Modern nursing has its origins in the pioneering research of Florence Nightingale but a research approach to nursing problems was never transmitted as part of the traditions of the Nightingale pattern of nurse training.
Although nurses in North America established nursing education programmes in centres of higher education as long ago as 1899, British nurses did not utilize these facilities until the 1950s. This militated against the proper preparation of British nurses for research and the innovation of nursing research activities was therefore drastically delayed in the United Kingdom.

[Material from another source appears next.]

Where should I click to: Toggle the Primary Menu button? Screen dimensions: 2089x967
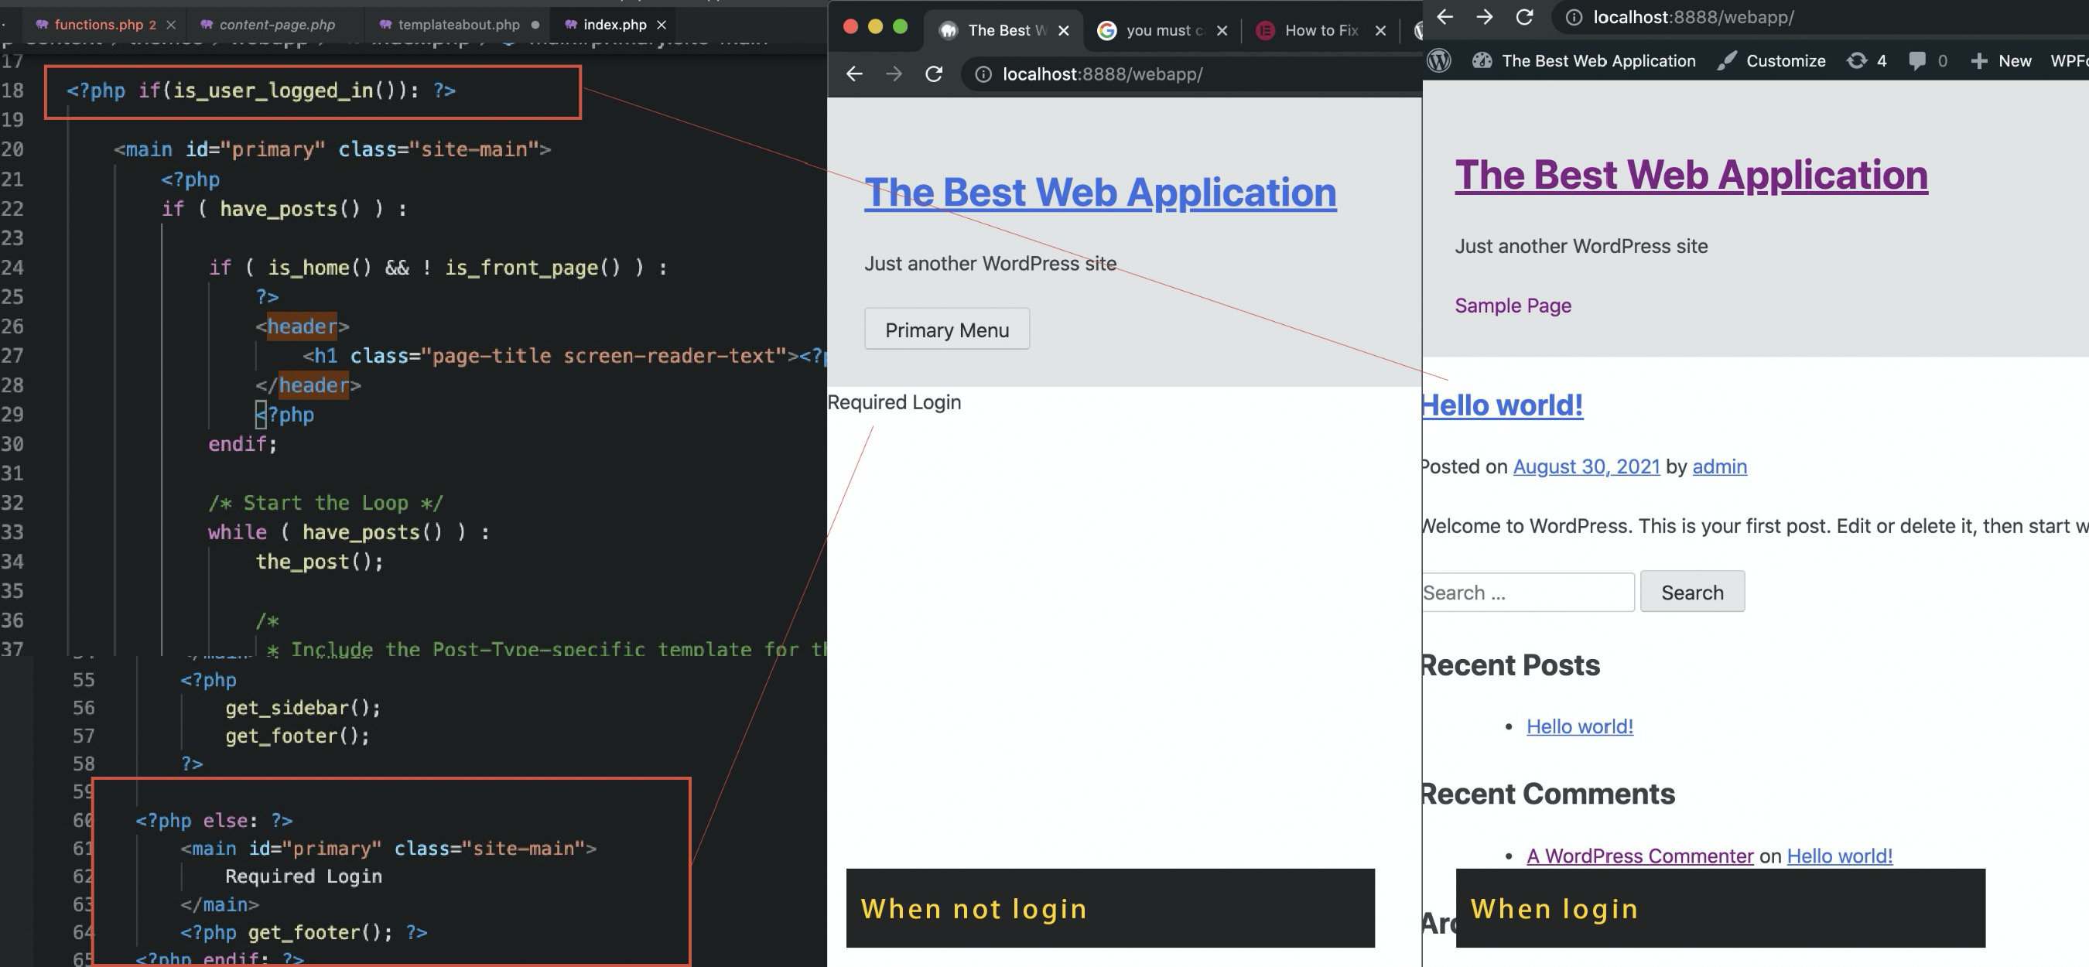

Such research as there was tended to focus on nurses rather than nursing. The Royal College of Nursing of the United Kingdom, together with the Department of Health and Social Security, London, sponsored a number of nursing care research projects in the late 1960s. This was followed, in the 1970s, by an upsurge of research interest and research activity among British nurses. But it is still very difficult to demonstrate any direct benefits from nursing research interest or activity on patient care. There are also problems associated with the lack of experimental and replicated studies, the dearth of research-minded nurses and the apparent lack of interest in implementing nursing research findings. This places a great responsibility on the teachers of nurses.
Hope is on the horizon. This is fostered by recent syllabuses and guides produced by British statutory bodies responsible for basic and postbasic nursing research.
In conclusion, the author argues that nursing research activity should not be permitted to become an end in itself. The search for a research base for nursing should be motivated primarily by a desire to achieve better nursing practice.